If you’re going to do this then a far far far simpler solution is to just link statically or ship dependencies adjacent to the binary. (Aka what windows does). Replicating a faux “shared” filesystem is a gross hack.
This is a distinctly Linux problem. Windows software doesn’t typically have this issue. Because programs ship their dependencies and then work.
Docker is one way to ship dependencies. So it’s not the worst solution in the world. But I swear it’s a bad solution. My blood boils with righteous fury anytime anyone on my team mentions they have a 15 minute docker build step. And don’t you damn dare say the fix to Docker being slow is to add more layers of complexity with hierarchical Docker images ohmygodiswear. Running a computer program does not have to be hard I promise!!
The more recent half of my career has been more focused on ML and now robotics. Python ML is absolute clusterfuck. It is close to getting resolved with UV and Pixi. The trick there is to include your damn dependencies… via symlink to a shared cache.
Any program or pipeline that relies on whatever arbitrary ass version of Python is installed on the system can die in a fire.
That’s mostly about deploying. We can also talk about build systems.
The one true build system path is a monorepo that contains your damn dependencies. Anything else is wrong and evil.
I’m also spicy and think that if your build system can’t crosscompile then it sucks. It’s trivial to crosscompile for Windows from Linux because Windows doesn’t suck (in this regard). It almost impossible to crosscompile to Linux from Windows because Linux userspace is a bad, broken, failed design. However Andrew Kelley is a patron saint and Zig makes it feasible.
Use a monorepo, pretend the system environment doesn’t exist, link statically/ship adjacent so/dll.
Docker clearly addresses a real problem (that Linux userspace has failed). But Docker is a bad hack. The concept of trying to share libraries at the system level has objectively failed. The correct thing to do is to not do that, and don’t fake a system to do it.
Windows may suck for a lot of reasons. But boy howdy is it a whole lot more reliable than Linux at running computer programs.
Personally, I think docker is dumb, so is AppImage, so is FlatPak, so are VMs… honestly, it’s all dumb. We all like these various things because they solve problems, but they don’t actually solve anything.
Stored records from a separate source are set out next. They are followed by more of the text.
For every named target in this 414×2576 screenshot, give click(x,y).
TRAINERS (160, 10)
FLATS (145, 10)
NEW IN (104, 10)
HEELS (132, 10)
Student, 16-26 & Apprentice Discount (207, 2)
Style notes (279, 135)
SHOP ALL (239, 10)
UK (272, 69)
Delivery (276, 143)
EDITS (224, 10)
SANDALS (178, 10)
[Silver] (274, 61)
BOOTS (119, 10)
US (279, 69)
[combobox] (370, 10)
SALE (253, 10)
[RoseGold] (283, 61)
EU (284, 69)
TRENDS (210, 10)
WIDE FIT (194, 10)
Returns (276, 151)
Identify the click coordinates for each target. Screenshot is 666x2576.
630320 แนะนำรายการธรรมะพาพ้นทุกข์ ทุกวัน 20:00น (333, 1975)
They work around issues instead. We end up with abstractions and orchestrations of docker, handling docker containers running inside of VMs, on top of hardware we cannot know, see, control, or inspect. The containers are now just a way to offer shared hosting at a price premium with complex and expensive software deployment methods. We are charged extortionate prices at every step, and we accept it because it’s convenient, because these methods make certain problems go away, and because if we want money, investors expect to see “industry standards.”
There’s another one, at least IMHO, that this entire stack from the bottom up is designed wrong and every day we as a society continue marching down this path we’re just accumulating more technical debt. Pretty much every time you find the solution to be, “ok so we’ll wrap the whole thing and then…” something is deeply wrong and you’re borrowing from the future a debt that must come due. Energy is not free. We tend to treat compute like it is.
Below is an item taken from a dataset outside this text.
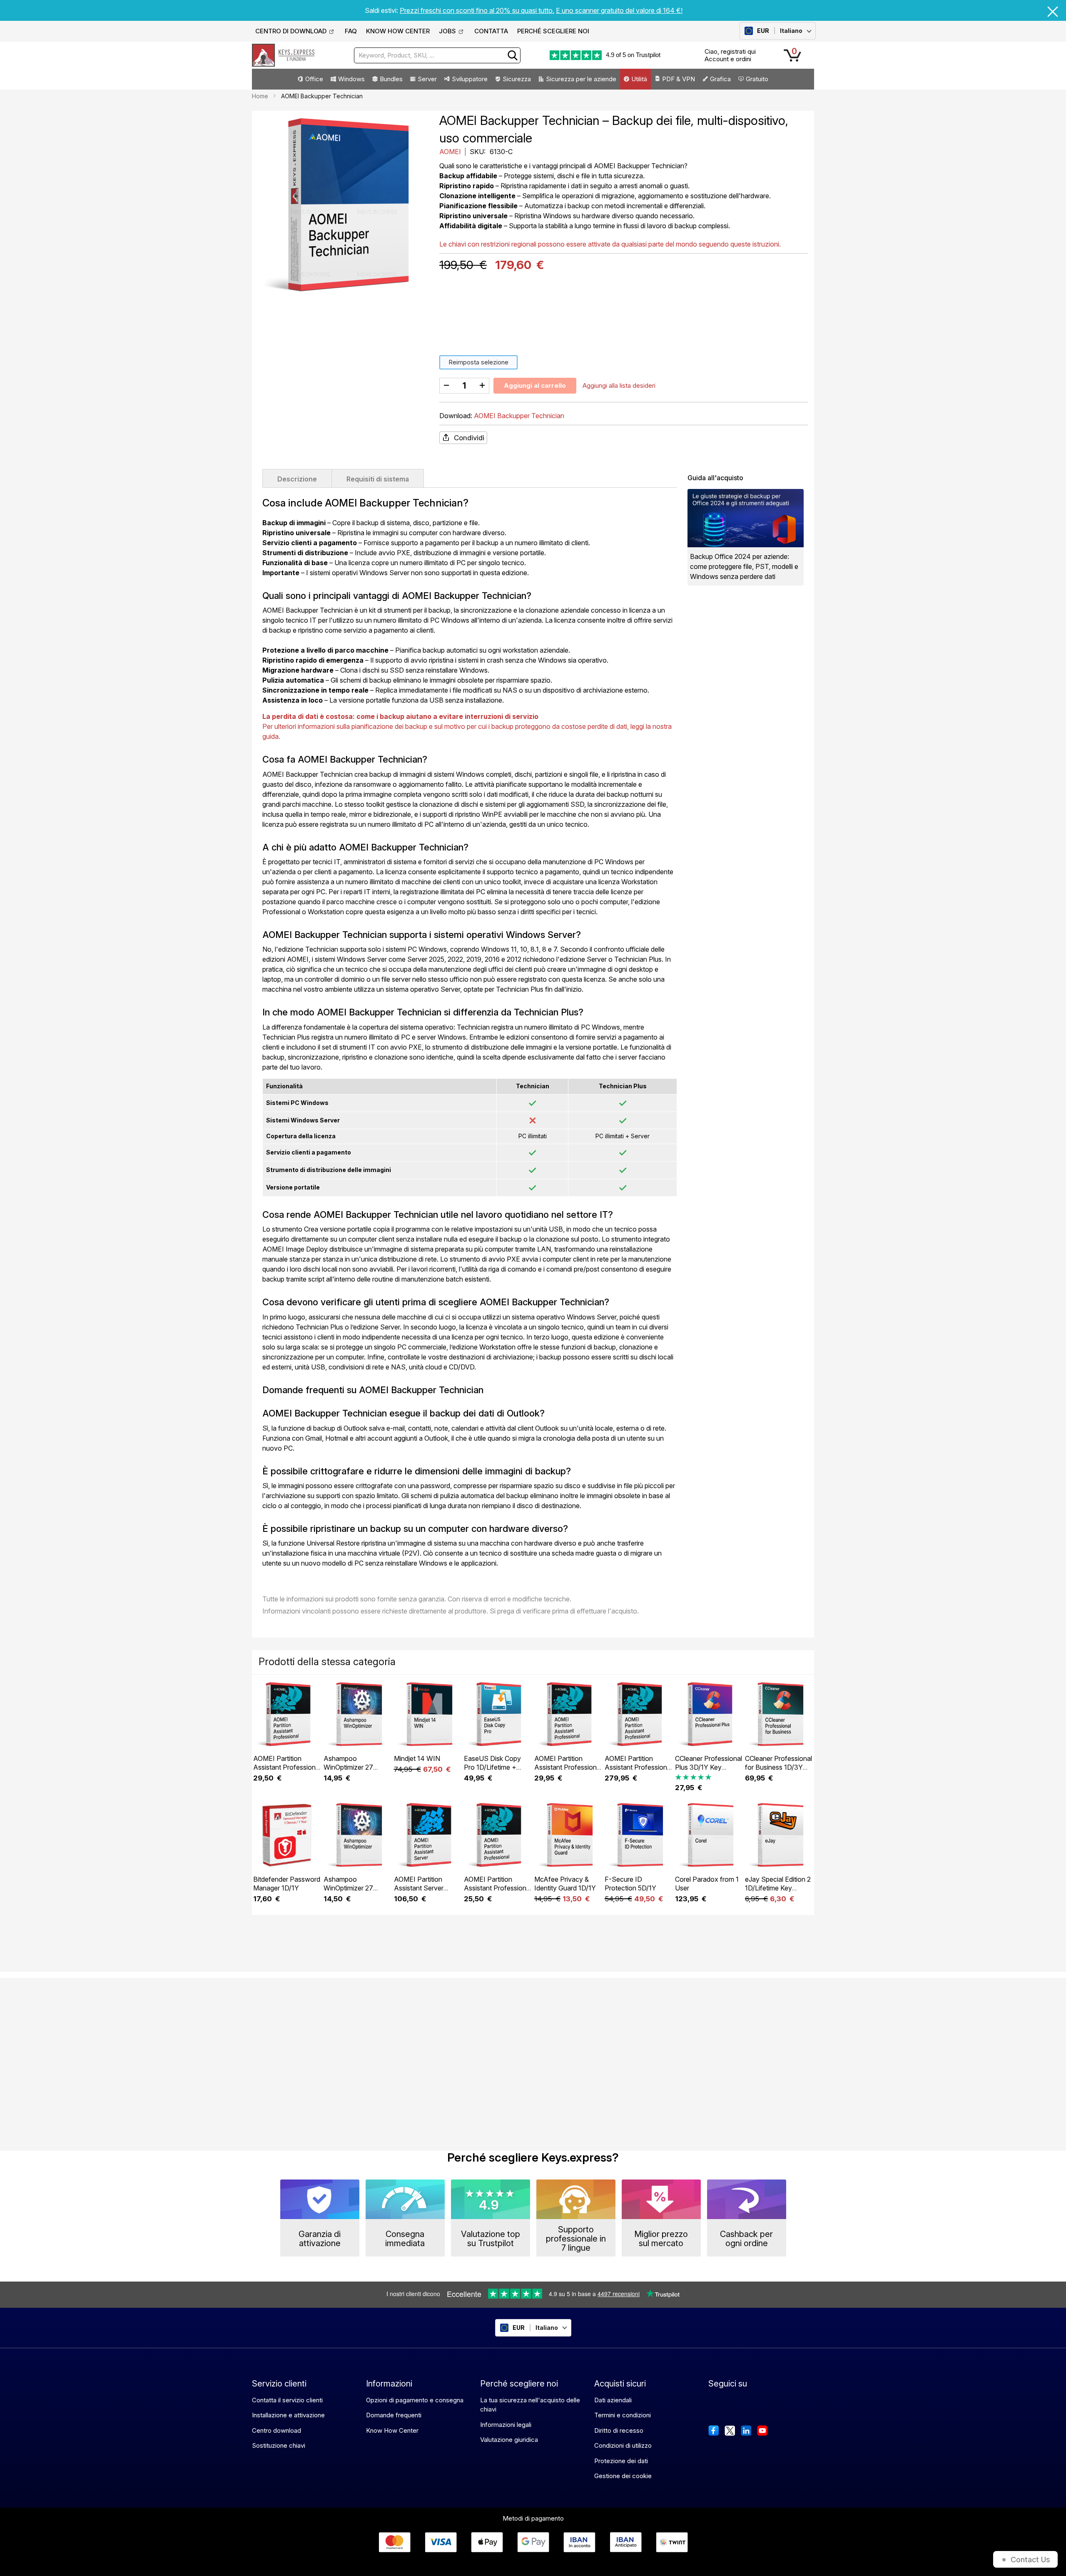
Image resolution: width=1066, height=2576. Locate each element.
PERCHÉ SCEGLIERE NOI (553, 31)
Maybe I’m in a big club but I have a vision for a radically different architecture that fixes all of this and I wish that got 1/2 the attention these bandaids did. Plan 9 is an example of the theme if not the particular set of solutions I’m referring to.
Is there any insight into this, I would have thought the opposite where developers on the platform that made docker succeed are given first preview of features.
> It is also something developers seem to enjoy using
Count me out.
Docker made convenient distribute some functionalities which were planned as stack of services rather than packaging appropriately for each distribution and handling to an administrator the configuration. That’s it. And it has many inconveniences. And Linux as well as BSD had containers before and chroots and many other things.